Impossibile guardarsi intorno senza prendere atto di come l'uomo moderno sia profondamente individualista. Di come rifugga quasi con dispregio ogni occasione di immaginare e costruire un contenitore comune, una vita condivisa che gli sappia restituire il senso di appartenenza ad un mondo più vasto. La crisi della politica e delle istituzioni rappresentative ne sono, forse, l'espressione più manifesta. Eppure, questo uomo coriaceo, fatto di una granitica sostanza individuale, mostra cedimenti che lo rappresentano orfano, fragile, smarrito, in cerca di sé.

 

Di questo condensato di debolezze il saggio della Ternynck restituisce una immagine impietosa, quasi un orfano in cerca di un padre adottivo che non riesce a trovare.

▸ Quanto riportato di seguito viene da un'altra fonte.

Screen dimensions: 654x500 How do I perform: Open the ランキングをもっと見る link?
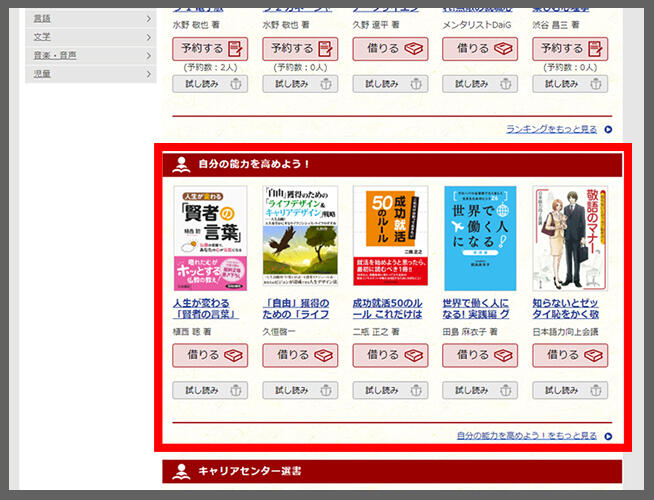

Il tagliio del lavoro è mezzo sociologico, mezzo psicanalitico e l'analisi scaturisce dall'esperienza pluridecennale dell'autrice come psicanalista.

 

I "tipi" sono indagati per il loro malessere che si radica in un profondo, a volte disperato, bisogno di comunità. Dalle loro conversazioni con l'autrice emerge una analisi che si estende al sociale, dove scorrono i modelli di un mondo radicalmente diverso dal passato. In questo lungo viaggio fatto di intimità, l'autrice incontra una realtà dove la cura di sé determina strane solitudini, dove il bambino è al tempo stesso incantatore e minaccioso, dove il tempo rischia di implodere ad ogni istante, dove l'autorità stenta ad esercitarsi.

 

 

Qualche frase 

 

"Diventare umani, umanizzarsi, significa lasciarsi attraversare da incessanti correnti. Significa acconsentire ad essere lavorati in profondità da forze miste e contrarie, da linee di faglia in costante mobilità".

 

"Il cielo era troppo basso, il mondo troppo stretto. Sognavamo grandi spazi, una fraternità senza padre, una educazione senza maestro, una terra senza memoria. Saremmo stati artefici delle nostre vite, costruttori, capimastri. Io sono l'uomo di questo disincanto. Mi scopro inquieto. Stanco di dovermi portare. Imparo che il vuoto pesa".

 

"Da tempo guardavo il mondo ingombro. Le borse piene, gli appetiti saziati, le carni e le cose ammucchiate. Sono inquieto. Da ogni parte il mercato guadagna e il deserto cresce. La materia non la finirà più di cadere sullo spirito".